» **Written instruction**: Pull out each line in the items below that contains the word "axis".
┄┄┄┄┄┄
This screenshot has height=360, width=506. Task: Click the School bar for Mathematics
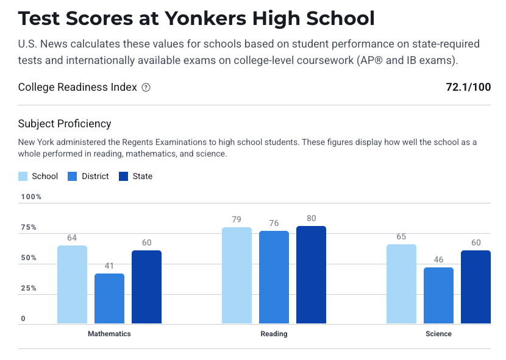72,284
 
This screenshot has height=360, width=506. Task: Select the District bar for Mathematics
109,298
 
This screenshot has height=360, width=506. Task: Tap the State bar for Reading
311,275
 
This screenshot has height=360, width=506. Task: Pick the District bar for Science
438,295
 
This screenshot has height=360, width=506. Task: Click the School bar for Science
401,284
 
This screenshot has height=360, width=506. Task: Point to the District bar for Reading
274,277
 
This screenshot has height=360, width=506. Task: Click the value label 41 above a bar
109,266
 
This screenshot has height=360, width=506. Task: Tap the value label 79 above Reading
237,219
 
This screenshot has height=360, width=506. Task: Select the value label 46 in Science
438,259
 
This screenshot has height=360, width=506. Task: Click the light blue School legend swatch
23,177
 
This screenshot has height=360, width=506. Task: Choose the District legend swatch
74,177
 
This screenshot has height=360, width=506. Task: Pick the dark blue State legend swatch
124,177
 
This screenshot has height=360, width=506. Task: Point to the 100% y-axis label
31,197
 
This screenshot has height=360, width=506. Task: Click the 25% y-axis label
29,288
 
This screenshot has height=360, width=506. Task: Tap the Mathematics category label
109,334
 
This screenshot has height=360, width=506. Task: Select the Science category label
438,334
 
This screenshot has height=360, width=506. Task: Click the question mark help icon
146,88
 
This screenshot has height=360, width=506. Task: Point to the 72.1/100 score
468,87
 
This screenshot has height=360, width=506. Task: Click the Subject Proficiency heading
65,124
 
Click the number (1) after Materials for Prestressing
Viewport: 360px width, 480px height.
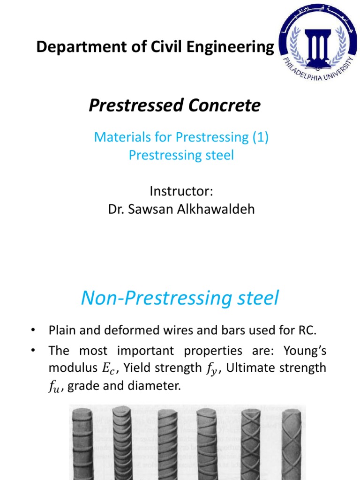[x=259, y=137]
┄┄┄┄┄┄
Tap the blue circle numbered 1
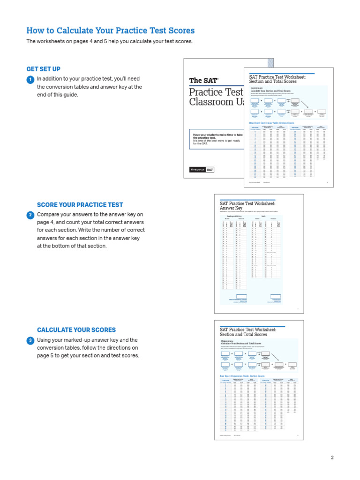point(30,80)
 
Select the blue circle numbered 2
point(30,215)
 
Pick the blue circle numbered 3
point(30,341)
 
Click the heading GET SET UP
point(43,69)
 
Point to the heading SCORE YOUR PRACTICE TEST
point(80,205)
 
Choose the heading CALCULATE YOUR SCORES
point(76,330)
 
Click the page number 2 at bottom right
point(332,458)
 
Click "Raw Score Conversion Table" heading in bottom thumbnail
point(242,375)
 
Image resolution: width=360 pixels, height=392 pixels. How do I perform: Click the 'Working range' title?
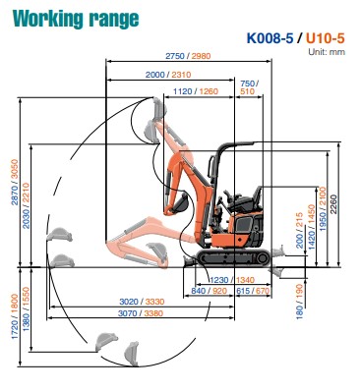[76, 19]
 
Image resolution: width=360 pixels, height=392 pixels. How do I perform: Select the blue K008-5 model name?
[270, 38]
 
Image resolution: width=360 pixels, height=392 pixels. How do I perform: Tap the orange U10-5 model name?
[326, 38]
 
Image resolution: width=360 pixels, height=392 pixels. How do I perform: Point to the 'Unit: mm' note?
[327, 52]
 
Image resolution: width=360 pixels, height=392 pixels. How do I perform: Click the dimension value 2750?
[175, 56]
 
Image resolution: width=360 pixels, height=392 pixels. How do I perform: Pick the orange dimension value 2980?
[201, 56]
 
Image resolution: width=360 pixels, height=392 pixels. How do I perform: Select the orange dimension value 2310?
┄┄┄┄┄┄
» **Solution to this problem**:
This screenshot has height=360, width=506. Task: Point to the 100% y-axis label
This screenshot has height=360, width=506. Task: Click the 25% y-axis label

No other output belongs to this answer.